Rafa tiene veintiséis años y lleva desde los diez consumiendo drogas. Tuvo un accidente que le dejó en coma unos meses y una cicatriz enorme que le atraviesa la cabeza y parte de la espalda. Estuvo en la cárcel por intentar envenenar a sus educadores con arsénico. Sus padres eran toxicómanos y murieron cuando tenía nueve años. Después vivió con sus abuelos. Siempre que tiene que salir del centro pide que sea yo quien le acompañe, le habré visto cinco o seis veces. Siempre va en silencio observándolo todo con dos ojillos inteligentes y tristes. Hoy vamos hacia un puesto de flores que llevan unos amigos suyos. Muchas veces Rafa les ayuda con los pedidos sin cobrar nada porque dice que ellos se portaron muy bien con él cuando se fue de casa. Le saludan no muy efusivos y siguen haciendo su trabajo, y yo pienso que es muy triste que le dejen salir del centro y no tenga un sitio donde ir. Voy a hablar por teléfono y cuando vuelvo Rafa me regala un clavel rojo que me pongo en el bolsillo del abrigo.

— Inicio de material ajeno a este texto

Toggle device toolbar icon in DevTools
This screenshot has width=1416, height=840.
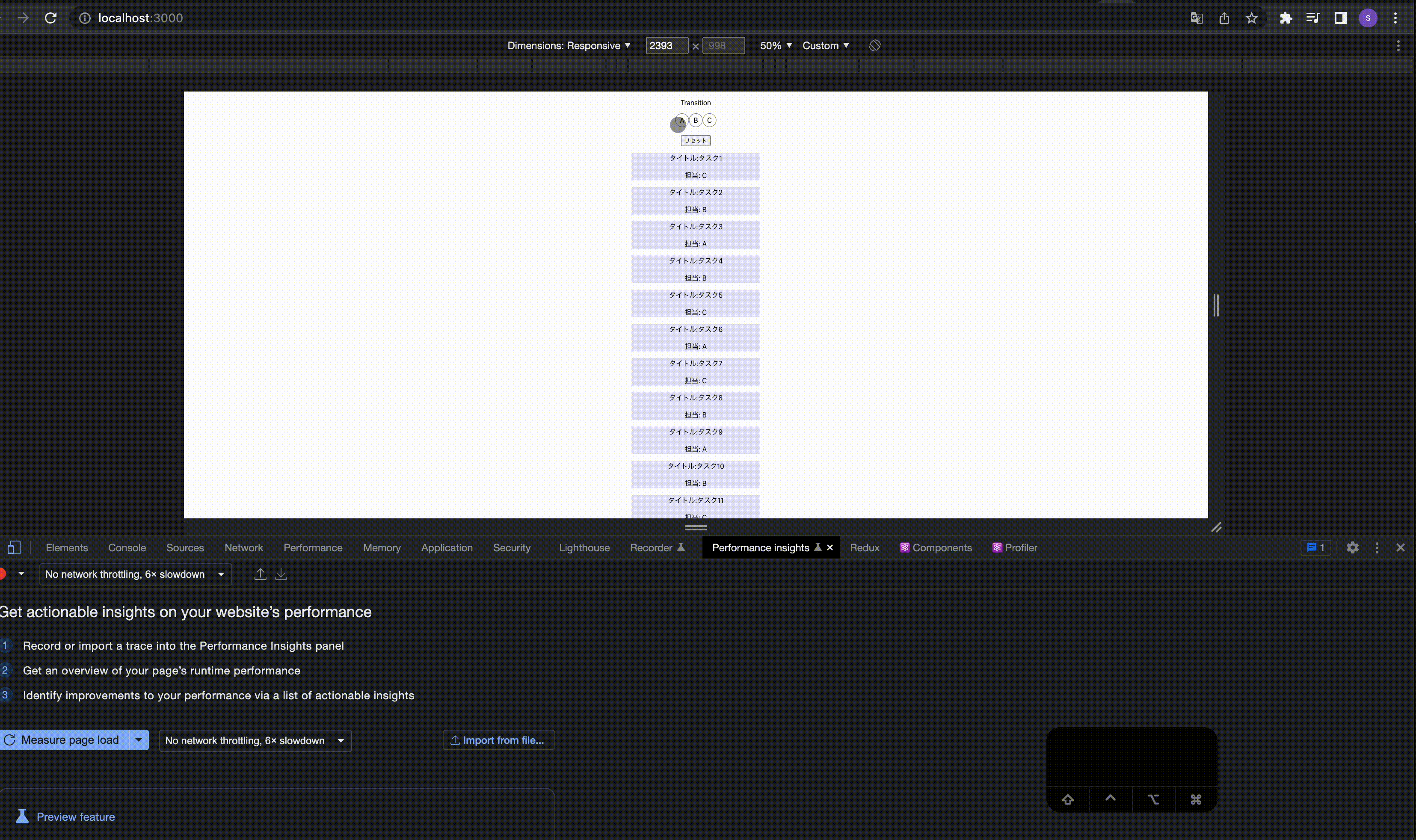click(14, 547)
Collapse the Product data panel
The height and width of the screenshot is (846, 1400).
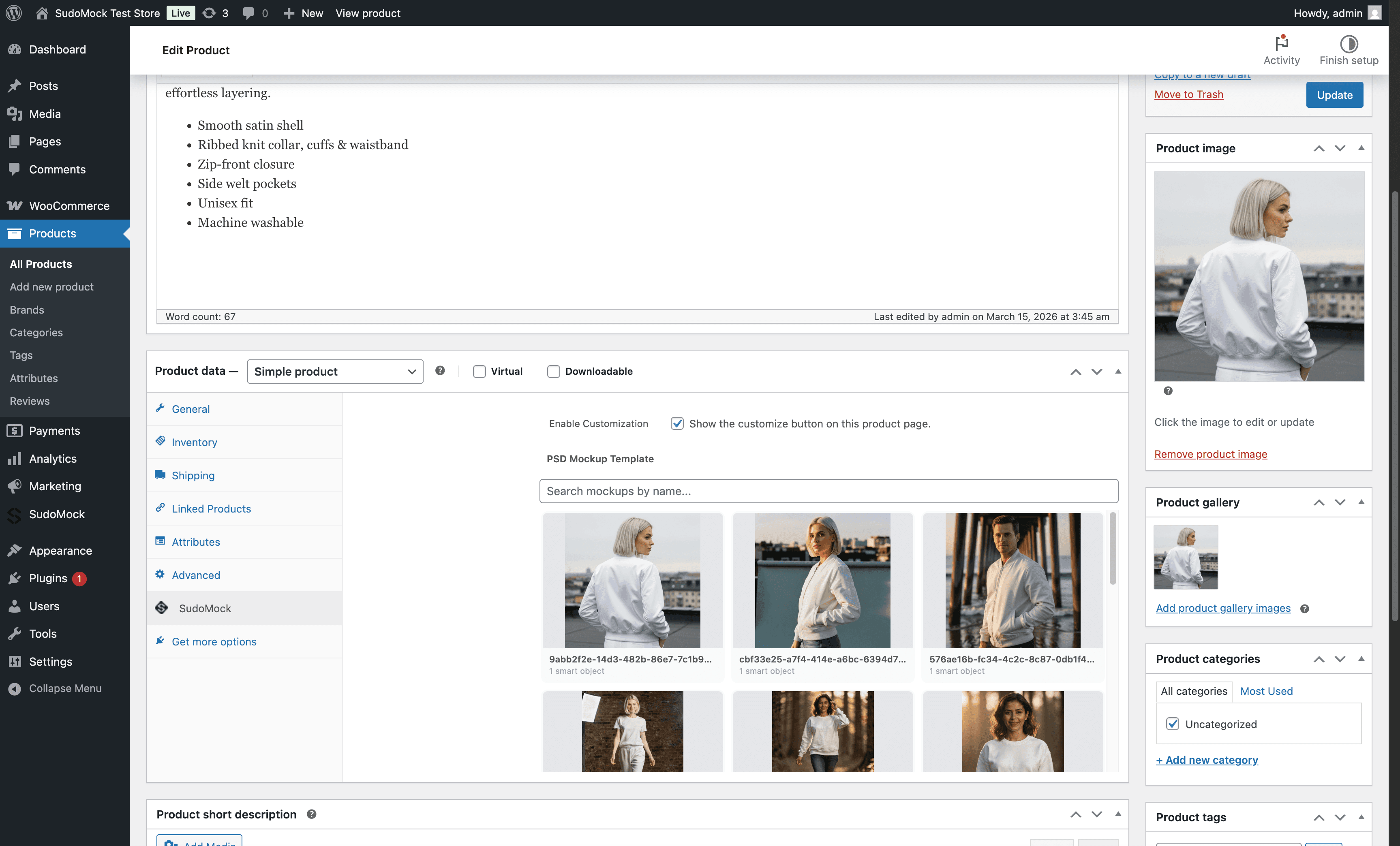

Después comemos en casa de la abuela. Ya me conoce así que me pregunta qué tal estoy, cómo me va todo. La abuela no para de quejarse de que le duele aquí y allá mientras hace la comida. Yo la veo muy bien para su edad. No para de decirme que Rafa les ha hecho sufrir mucho, que ha sido siempre muy malo. El abuelo sale de la habitación. Está sordo y enfermo y prácticamente no habla. Se lo cargó la abuela, pienso, esta vieja va a vivir doscientos años y nos sobrevivirá a todos. Comemos con la tele puesta. Sale Rafa Nadal. La abuela dice: qué suerte tuvieron los padres con este chico. No decimos nada.

Hablaba una vez con un amigo e intentaba explicarle que en casi todos estos chicos encuentro una sensibilidad que me conmueve profundamente.
Él, que también ha tenido contacto con muchos de ellos, me decía que eran tramposos y sabían engañar muy bien. Me cabreó la respuesta. Son tramposos, si, pero también víctimas de su propia trampa. El resto de la gente es igualmente tramposa y además se beneficia de la trampa. Y en cuanto a la mentira, no he visto jamás gente tan sincera cuando habla de si misma. Llevan su miseria a la vista y no tienen reparos en mostrarla. Llevan el desarraigo y la tristeza en los ojos y en la palabra, y ninguno puede ni quiere pertenecer a este mundo de apariencia. Están solos y desamparados en una pelea constante con la vida.